Normalization is a process that helps analysts or databases designers to design table structures for an application. The focus of normalization is to attempt to reduce redundant table data to the very minimum. Through the normalization the collection of data in a single table is replaced, by the same data being distributed over multiple tables with a specific relationship being setup between the tables. By this process RDBMS schema designers try their best to reduce table data to the very minimum.
Note:- It is essential to remember that redundant data cannot be reduced to zero in any database management system.
Having said this, when the process of normalization is applied to table data and this data is spread across several associated (i.e. a specific relationship bas been established) tables, it takes a query much longer to run and retrieve user data from the set of tables.
Hence, often in a commercial application after 100% normalization is carried out across the master tables often the table structures are de-normalized deliberately to make SQL queries run faster. This means that in commercial application there is a often a trade off between redundant table data and the speed of query execution.
Normalization is carried out for the following reasons:
1. To structure the data between tables so that data maintenance is simplified
2. To allow data retrieval at optimal speed
3. To simplify data maintenance through updates, inserts and deletes
4. To reduce the need to restructure tables as new application requirements arise
5. To improve the quality of design for an application by relationship by rationalization of table data
Normalization is a technique that:
1. Decomposes data into two-dimension tables
2. Eliminates any relationship in which table data does fully depend upon the primary key of a record
3. Eliminates any relationship that contains transitive dependencies
A description of the three forms of Normalization is as mentioned below.
First Normal Form
When a table is decomposed into two-dimensional tables with all repeating groups of data eliminated, the table data is said to be in its first normal form.

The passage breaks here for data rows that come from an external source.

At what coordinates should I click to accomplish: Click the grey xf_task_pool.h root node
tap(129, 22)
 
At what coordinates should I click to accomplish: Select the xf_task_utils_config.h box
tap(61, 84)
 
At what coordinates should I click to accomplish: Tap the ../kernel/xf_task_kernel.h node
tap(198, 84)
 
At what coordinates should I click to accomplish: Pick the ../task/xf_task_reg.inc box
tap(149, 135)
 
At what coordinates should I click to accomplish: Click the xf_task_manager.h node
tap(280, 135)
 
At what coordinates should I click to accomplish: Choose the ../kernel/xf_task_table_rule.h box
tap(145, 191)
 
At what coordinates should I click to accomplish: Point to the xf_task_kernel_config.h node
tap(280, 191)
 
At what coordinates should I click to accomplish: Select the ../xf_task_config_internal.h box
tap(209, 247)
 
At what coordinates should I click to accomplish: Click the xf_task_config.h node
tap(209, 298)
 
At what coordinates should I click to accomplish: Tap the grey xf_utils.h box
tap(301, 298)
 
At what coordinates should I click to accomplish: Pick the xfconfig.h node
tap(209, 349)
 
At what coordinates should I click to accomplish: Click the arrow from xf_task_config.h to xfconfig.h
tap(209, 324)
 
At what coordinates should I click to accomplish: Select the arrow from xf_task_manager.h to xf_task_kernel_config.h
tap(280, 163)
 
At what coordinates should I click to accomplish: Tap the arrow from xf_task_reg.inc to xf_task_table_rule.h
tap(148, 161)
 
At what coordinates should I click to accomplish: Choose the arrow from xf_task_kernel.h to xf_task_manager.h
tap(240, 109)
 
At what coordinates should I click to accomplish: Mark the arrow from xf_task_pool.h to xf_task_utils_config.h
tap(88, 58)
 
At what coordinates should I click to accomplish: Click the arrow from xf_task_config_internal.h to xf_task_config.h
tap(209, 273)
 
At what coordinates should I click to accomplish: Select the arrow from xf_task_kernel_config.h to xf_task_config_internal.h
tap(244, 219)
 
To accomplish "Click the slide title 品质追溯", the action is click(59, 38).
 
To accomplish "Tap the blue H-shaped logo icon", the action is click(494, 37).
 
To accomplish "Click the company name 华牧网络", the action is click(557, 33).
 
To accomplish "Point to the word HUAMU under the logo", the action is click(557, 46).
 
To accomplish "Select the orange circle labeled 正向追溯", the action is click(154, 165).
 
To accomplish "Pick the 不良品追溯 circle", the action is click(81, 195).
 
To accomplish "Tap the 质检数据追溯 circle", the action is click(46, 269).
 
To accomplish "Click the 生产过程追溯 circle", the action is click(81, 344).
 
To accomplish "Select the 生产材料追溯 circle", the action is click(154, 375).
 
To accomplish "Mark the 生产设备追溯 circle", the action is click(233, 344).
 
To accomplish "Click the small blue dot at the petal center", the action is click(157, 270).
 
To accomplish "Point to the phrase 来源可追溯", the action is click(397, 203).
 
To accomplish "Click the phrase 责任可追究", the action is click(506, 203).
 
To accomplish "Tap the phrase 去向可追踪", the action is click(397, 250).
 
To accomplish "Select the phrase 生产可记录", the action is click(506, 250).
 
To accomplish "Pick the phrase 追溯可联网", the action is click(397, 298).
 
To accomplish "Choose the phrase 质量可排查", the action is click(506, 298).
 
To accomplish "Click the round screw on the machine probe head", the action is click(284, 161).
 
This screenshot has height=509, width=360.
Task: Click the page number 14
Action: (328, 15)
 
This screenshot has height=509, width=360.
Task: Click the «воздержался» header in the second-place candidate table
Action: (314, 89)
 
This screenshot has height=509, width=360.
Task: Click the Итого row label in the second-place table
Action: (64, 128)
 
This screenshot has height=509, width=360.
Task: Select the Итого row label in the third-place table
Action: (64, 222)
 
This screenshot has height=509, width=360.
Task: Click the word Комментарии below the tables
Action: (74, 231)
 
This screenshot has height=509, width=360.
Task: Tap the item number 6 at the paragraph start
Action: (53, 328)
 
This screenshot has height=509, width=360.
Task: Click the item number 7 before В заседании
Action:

The repetitive portion of data belonging to the record is termed as repeating groups.
To understand the application of normalization to table data the following table structure will be taken as an example:
Note: 1-n indicated that there are many occurrences of this field - it is a repeating group.
Data held in the above table structure:
|Project Number||Project Name||Empoyee Number||Empoyee Name||Rate Category||Hourly Rate|
|P001||Using MySQL On Linux||E001||Sharanam Shah||A||7000|
|P001||Using MySL On Linux||E002||Vaishali Shah||B||6500|
|P001||Using MySQL On Linux||E006||Hansel Colaco||C||4500|
|P002||Using MySQL On Linux||E001||Sharanam Shah||A||7000|
|P002||Using MySQL On Linux||E007||Chhaya Banker||B||4000|
In the above data there are a few problems:
⦁ The Project Name in the second record is misspelled. This can be solved by removing duplicate. Do this using normalization
⦁ Data is repeated and thus occupies more space
A table is in 1st normal form it:
⦁ There are no repeating groups
⦁ All the key attributes are defined
⦁ All attributes are dependent on a primary key
So far there are no keys, and there are repeating groups. So remove the repeating groups, and define the primary key.
To convert a table to its First Normal Form:
1. The unnormalized data in the first table is the entire table
2. A key that will uniquely identify each record should be assigned to the table. This key has to be unique because it should be capable of identifying any specific row from the table for extracting information for use. This key is called the table's Primary key.
|Project number||Primary key|
|Employee number||Primary Key|
This table is now in 1st normal form.
Second Normal Form
A table is said to be in its second normal form when each record in the table is in the first normal form and each column in the record is fully dependent on its primary key.
A table is in 2nd form if:
⦁ It's in 1st normal form
⦁ It includes no partial dependencies (Where an attribute is dependent on only a part of a primary key)
The steps to convert a table to its Second Normal Form:
1. Find and remove fields that are related to the only part of the key
2. Group the removed items in the another table
3. Assign the new table with the key i.e. part of a whole composite key
Going through all the fields reveals the following:
⦁ Project name is only dependent on Project number
⦁ Employee name, Rate category and Hourly rate are dependent only on Employee number
To convert the table into the second normal form remove and place these fields in a separate table, with the key being that part of the original key they are dependent on.